The IRS contends that Jamison is enjoying the benefit of a fresh start, but that does not include a choice of forum. The IRS cites authority from other circuits that abstention is appropriate in no-asset cases, and that abstention would promote judicial economy and permit the issues to be litigated in one forum in district court. At hearing Morgan requested the Court consider factors listed in decisions from outside this circuit to determine whether discretionary abstention is appropriate.
DISCUSSION
Discretionary abstention is governed by 28 U.S.C. § 1334(c)(1), which provides: "Nothing in this section prevents a district court in the interest of justice, or in the interest of comity with State courts or respect for State law, from abstaining from hearing a particular proceeding arising under title 11 or arising in or related to a case under title 11." In re General Carriers Corp., 258 B.R. 181, 189-190 (9th Cir. BAP 2001). "[A]bstention provisions implicate the question whether the bankruptcy court should exercise jurisdiction, not whether the court has jurisdiction in the first instance. . . . The act of abstaining presumes that proper jurisdiction otherwise exists." In re General Carriers Corp., 258 B.R. at 190 (quoting In re S.G. Phillips Constructors, Inc., 45 F.3d 702, 708 (2nd Cir. 1995)); In re Lewis, 20 Mont. B.R. 364, 368 (Bankr. D. Mont. 2003).

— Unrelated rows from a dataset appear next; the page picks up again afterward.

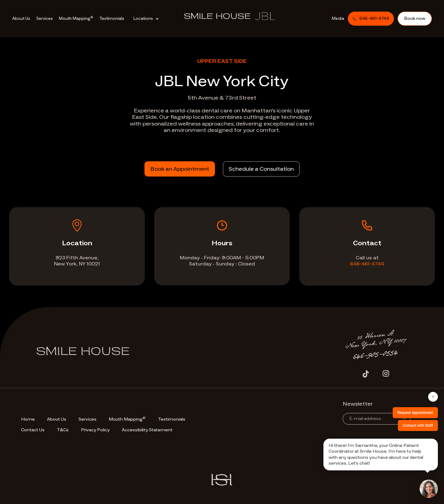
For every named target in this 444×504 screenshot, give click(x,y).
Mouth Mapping (76, 18)
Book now (415, 18)
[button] (148, 19)
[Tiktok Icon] (366, 374)
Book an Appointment (180, 169)
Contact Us (33, 430)
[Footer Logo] (83, 353)
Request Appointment (415, 413)
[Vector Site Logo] (222, 479)
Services (45, 18)
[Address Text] (376, 340)
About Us (21, 18)
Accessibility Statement (147, 430)
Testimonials (112, 18)
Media (338, 18)
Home (28, 419)
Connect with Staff (418, 425)
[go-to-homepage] (233, 18)
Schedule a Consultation (261, 169)
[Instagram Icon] (386, 374)
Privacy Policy (95, 430)
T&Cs (63, 430)
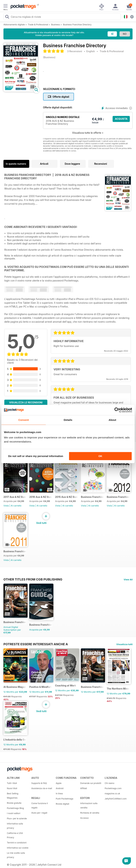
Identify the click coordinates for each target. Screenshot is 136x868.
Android (60, 788)
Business (56, 25)
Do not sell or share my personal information (36, 456)
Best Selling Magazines (12, 796)
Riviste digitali (63, 804)
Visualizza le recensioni (26, 402)
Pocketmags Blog (15, 808)
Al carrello (16, 505)
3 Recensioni (74, 51)
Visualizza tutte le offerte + (88, 133)
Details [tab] (68, 420)
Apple (59, 783)
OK (100, 456)
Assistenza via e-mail (41, 788)
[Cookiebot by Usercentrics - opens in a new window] (117, 410)
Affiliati (83, 788)
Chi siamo (109, 783)
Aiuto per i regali (39, 813)
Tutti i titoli (12, 783)
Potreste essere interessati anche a (36, 644)
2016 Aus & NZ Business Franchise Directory (41, 497)
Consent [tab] (24, 420)
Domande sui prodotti (91, 783)
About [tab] (112, 420)
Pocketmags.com (113, 788)
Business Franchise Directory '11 (15, 551)
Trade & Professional (38, 25)
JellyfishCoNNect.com (115, 799)
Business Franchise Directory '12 (118, 497)
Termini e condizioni (16, 842)
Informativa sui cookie (18, 848)
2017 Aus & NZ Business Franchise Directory (15, 497)
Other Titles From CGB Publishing (33, 579)
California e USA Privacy (15, 835)
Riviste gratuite (14, 803)
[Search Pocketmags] (7, 17)
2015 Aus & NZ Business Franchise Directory (67, 497)
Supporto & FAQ (39, 783)
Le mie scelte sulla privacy (16, 855)
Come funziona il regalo (39, 805)
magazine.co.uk (112, 794)
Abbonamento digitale (14, 25)
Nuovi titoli (12, 788)
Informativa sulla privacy (15, 826)
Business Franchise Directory (77, 25)
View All (128, 580)
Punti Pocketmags (65, 799)
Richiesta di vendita (90, 813)
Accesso (84, 818)
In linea (59, 794)
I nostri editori (13, 813)
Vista (6, 505)
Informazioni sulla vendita (89, 805)
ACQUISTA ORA (121, 120)
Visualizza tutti (125, 644)
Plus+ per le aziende (17, 818)
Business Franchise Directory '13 (92, 497)
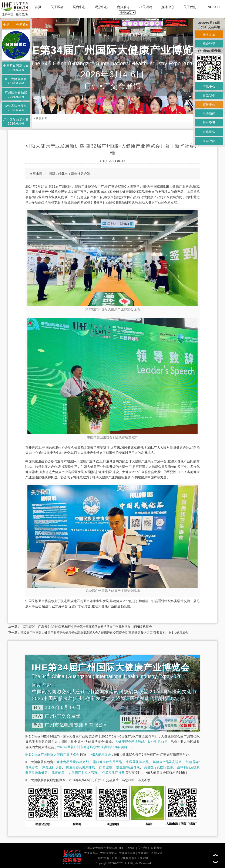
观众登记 (209, 43)
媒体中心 (168, 7)
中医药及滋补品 (137, 762)
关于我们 (190, 7)
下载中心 (209, 86)
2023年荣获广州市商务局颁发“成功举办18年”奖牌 (92, 747)
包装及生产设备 (114, 772)
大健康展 (143, 853)
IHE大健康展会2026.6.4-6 (16, 81)
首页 (38, 7)
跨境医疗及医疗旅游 (158, 767)
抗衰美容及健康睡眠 (81, 767)
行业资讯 (209, 123)
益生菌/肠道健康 (128, 767)
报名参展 (209, 34)
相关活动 (146, 7)
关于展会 (57, 7)
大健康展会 (91, 853)
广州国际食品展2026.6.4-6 (16, 94)
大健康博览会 (108, 853)
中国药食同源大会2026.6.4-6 (16, 68)
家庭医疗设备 (52, 767)
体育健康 (58, 772)
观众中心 (101, 7)
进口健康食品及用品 (107, 762)
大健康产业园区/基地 (83, 772)
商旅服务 (123, 7)
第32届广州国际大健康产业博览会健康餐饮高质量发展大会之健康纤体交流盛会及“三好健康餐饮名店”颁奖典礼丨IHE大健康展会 (104, 632)
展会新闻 (41, 118)
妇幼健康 (105, 767)
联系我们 (156, 848)
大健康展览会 (127, 853)
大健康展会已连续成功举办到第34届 (141, 742)
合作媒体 (209, 132)
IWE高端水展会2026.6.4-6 (16, 108)
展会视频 (209, 141)
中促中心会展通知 (16, 25)
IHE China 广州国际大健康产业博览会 (52, 754)
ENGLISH (213, 7)
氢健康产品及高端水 (167, 762)
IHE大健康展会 (100, 754)
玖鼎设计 (157, 853)
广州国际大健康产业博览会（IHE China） (110, 848)
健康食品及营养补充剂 (72, 762)
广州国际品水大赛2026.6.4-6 (16, 121)
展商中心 (79, 7)
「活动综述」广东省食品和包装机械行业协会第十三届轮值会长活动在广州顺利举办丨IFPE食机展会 (86, 626)
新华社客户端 (81, 174)
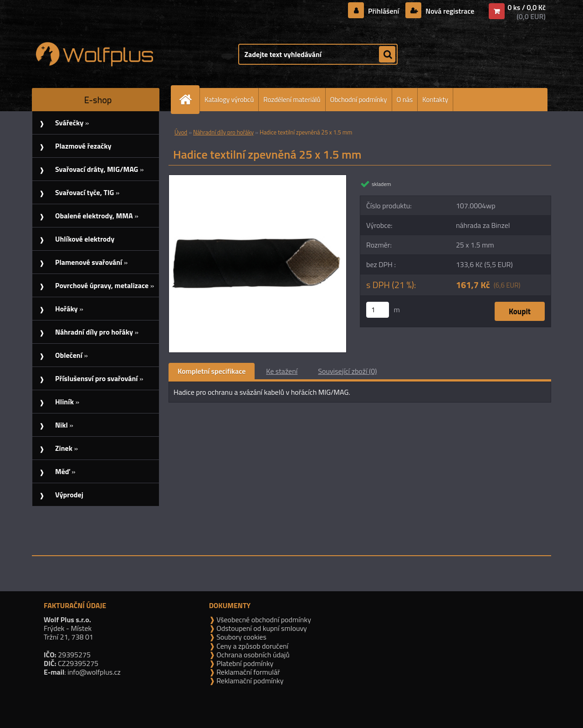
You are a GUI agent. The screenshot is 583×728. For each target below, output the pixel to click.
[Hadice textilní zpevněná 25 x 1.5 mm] (257, 179)
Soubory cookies (240, 637)
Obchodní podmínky (358, 99)
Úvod (181, 132)
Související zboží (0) (347, 371)
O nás (405, 99)
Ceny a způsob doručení (251, 646)
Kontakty (435, 99)
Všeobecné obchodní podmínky (263, 620)
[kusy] (378, 310)
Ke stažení (281, 371)
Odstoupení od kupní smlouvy (261, 628)
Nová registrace (449, 11)
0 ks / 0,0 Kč (527, 7)
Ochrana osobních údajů (252, 655)
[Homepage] (189, 99)
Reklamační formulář (247, 672)
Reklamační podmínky (249, 681)
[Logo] (94, 54)
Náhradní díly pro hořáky (223, 132)
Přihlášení (384, 11)
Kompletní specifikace (211, 371)
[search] (387, 55)
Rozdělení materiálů (292, 99)
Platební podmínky (244, 663)
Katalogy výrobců (229, 99)
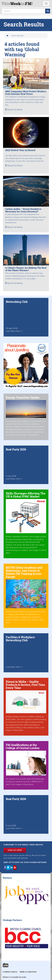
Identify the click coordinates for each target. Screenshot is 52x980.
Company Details (10, 972)
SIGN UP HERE (15, 850)
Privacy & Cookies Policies (14, 977)
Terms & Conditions (28, 972)
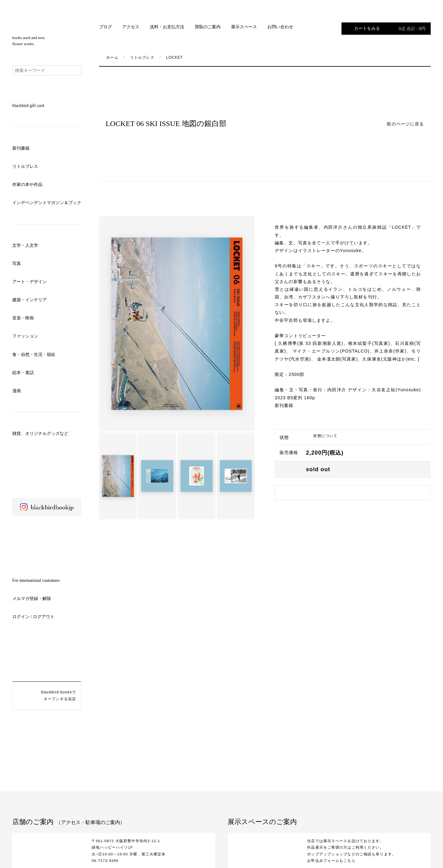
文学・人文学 (25, 245)
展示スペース (244, 27)
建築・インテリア (29, 300)
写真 (17, 264)
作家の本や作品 (27, 185)
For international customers (36, 580)
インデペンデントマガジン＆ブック (47, 203)
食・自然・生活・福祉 (34, 354)
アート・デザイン (29, 282)
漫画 (17, 391)
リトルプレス (25, 166)
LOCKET (175, 57)
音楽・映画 (23, 318)
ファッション (25, 336)
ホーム (112, 57)
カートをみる (390, 29)
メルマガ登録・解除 (31, 598)
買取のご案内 (208, 27)
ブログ (106, 27)
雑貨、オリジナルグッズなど (40, 433)
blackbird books (47, 22)
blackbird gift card (28, 105)
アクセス (130, 27)
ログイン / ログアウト (33, 617)
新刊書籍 (21, 148)
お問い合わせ (280, 27)
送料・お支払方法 (167, 27)
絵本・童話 (23, 373)
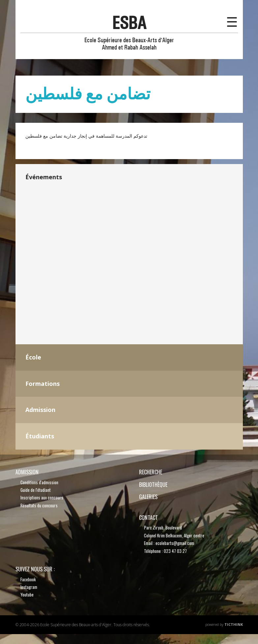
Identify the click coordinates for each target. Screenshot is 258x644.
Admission (27, 472)
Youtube (27, 594)
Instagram (29, 587)
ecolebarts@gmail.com (175, 543)
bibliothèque (153, 485)
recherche (151, 472)
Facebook (28, 579)
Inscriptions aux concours (42, 497)
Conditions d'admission (39, 482)
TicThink (234, 624)
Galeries (148, 497)
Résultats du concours (39, 505)
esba (129, 23)
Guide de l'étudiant (36, 490)
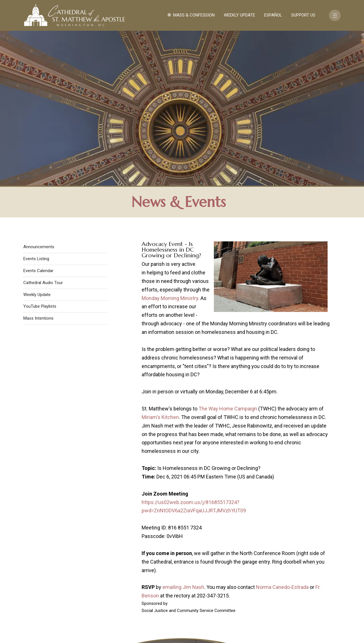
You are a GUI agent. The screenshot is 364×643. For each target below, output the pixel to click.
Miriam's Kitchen (160, 264)
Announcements (39, 94)
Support (294, 582)
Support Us (303, 15)
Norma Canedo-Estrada (282, 434)
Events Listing (36, 106)
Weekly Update (239, 15)
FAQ (316, 582)
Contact (266, 582)
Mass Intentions (38, 165)
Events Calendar (38, 118)
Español (273, 15)
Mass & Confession (194, 15)
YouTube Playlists (40, 153)
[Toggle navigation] (335, 15)
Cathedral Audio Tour (43, 130)
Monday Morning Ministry (170, 145)
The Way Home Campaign (228, 256)
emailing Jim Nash (183, 434)
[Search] (315, 599)
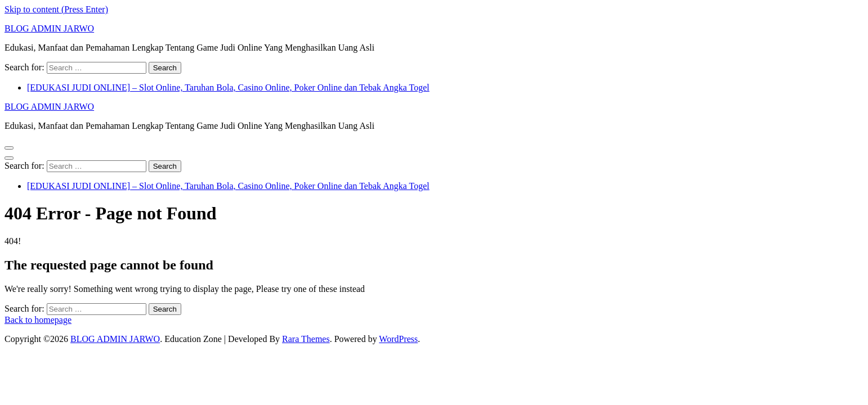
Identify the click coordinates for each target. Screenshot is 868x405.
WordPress (398, 339)
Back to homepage (38, 320)
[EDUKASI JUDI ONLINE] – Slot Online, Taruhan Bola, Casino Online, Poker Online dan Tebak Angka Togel (228, 87)
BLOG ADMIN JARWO (49, 28)
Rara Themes (306, 339)
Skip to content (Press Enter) (56, 9)
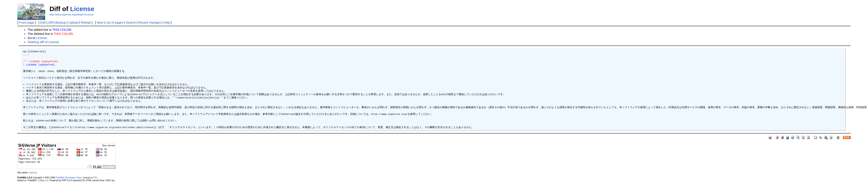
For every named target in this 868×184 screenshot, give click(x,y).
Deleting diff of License (43, 42)
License (82, 9)
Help (166, 23)
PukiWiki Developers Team (69, 178)
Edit (43, 23)
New (100, 23)
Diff (50, 23)
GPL (95, 178)
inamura (33, 173)
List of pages (115, 23)
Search (131, 23)
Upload (73, 23)
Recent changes (149, 23)
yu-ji (46, 180)
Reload (86, 23)
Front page (27, 23)
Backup (60, 23)
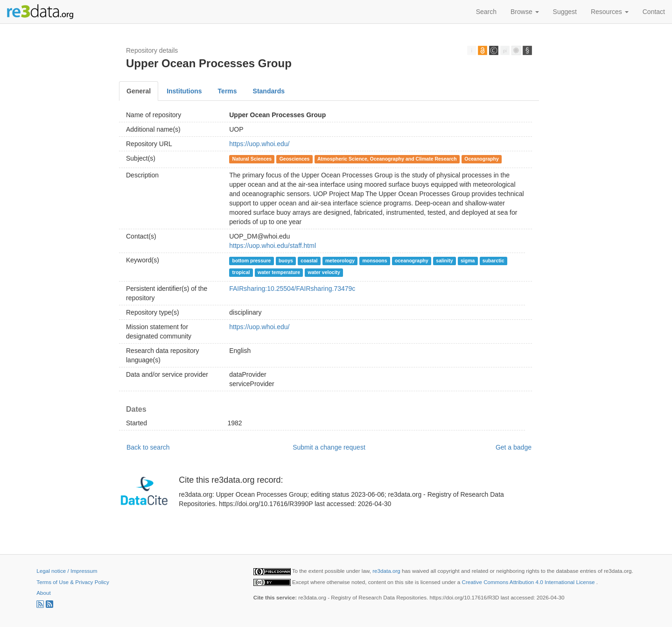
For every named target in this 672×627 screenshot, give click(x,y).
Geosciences (294, 159)
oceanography (412, 261)
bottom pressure (252, 261)
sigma (468, 261)
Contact (654, 12)
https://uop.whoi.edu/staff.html (273, 246)
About (43, 592)
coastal (309, 261)
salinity (444, 261)
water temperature (279, 272)
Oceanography (482, 159)
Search (486, 12)
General (139, 91)
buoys (286, 261)
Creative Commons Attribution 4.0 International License (529, 582)
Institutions (184, 91)
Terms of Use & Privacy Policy (72, 582)
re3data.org (387, 571)
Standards (269, 91)
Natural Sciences (252, 159)
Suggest (565, 12)
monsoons (374, 261)
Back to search (148, 447)
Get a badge (513, 447)
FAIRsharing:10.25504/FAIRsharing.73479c (292, 289)
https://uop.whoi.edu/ (259, 144)
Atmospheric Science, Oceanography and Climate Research (387, 159)
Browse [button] (525, 12)
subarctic (493, 261)
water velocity (324, 272)
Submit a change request (329, 447)
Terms (227, 91)
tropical (241, 272)
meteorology (340, 261)
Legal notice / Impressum (67, 571)
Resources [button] (609, 12)
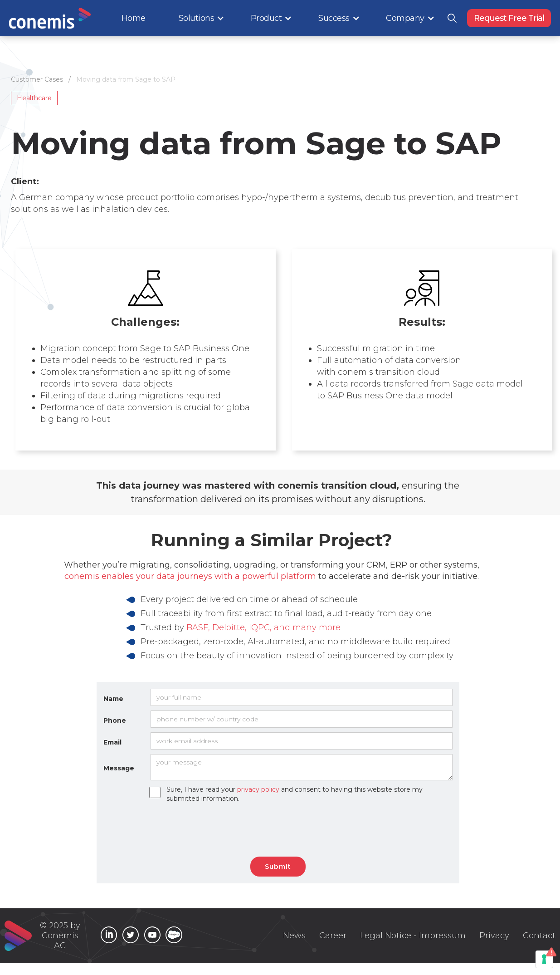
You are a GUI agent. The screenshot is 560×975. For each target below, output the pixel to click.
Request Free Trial (509, 18)
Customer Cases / (44, 79)
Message (119, 768)
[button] (202, 18)
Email (112, 742)
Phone (115, 720)
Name (113, 699)
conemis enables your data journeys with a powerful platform (190, 576)
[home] (50, 18)
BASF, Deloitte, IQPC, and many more (263, 627)
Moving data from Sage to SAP (126, 79)
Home (133, 18)
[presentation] (282, 830)
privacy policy (258, 789)
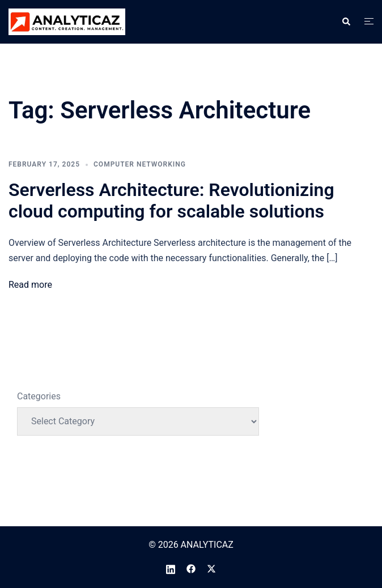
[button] (346, 22)
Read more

In Lewis this Court cited Security Farms and Lazar for the following proposition:
In Security Farms v. International Brotherhood of Teamsters, 124 F.3d 999 (9th Cir. 1997), however, the Ninth Circuit noted that "[a]bstention can exist only where there is a parallel proceeding in state court." Id. at 1009. Section § 1334(c) abstention should be read in pari materia with 28 U.S.C. § 1452(b) remand, so that § 1334(c) applies only in those cases in which there is a related proceeding that either permits abstention in the interest of comity, section 1334(c)(1), or that, by legislative mandate, requires it, section 1334(c)(2). Id. at 1010; In re Lazar, 237 F.3d 967, 981 (9th Cir. 2001). A decision to abstain or not to abstain is not reviewable by appeal. § 1334(d); see also, Security Farms, 124 F.3d at 1009-10 n. 7; In re Lazar, 237 F.3d at 982.
Lewis, 20 Mont. B.R. at 369.
The above Ninth Circuit authority is clear, unambiguous, and binding precedent. As such, the Court declines to apply the analysis for abstention from other circuits as urged by the IRS and Jamison. The record shows that the IRS has initiated a lawsuit in federal court, not in state court. No parallel proceeding exists in state court, as plainly required for abstention in this Circuit under Security Farms and Lazar. The Court concludes that the requisite for discretionary abstention is not present and the IRS's motion to abstain must be denied.
IT IS ORDERED a separate Order shall be entered in conformity with the above, denying the IRS's motion for discretionary abstention, filed December 21, 2004.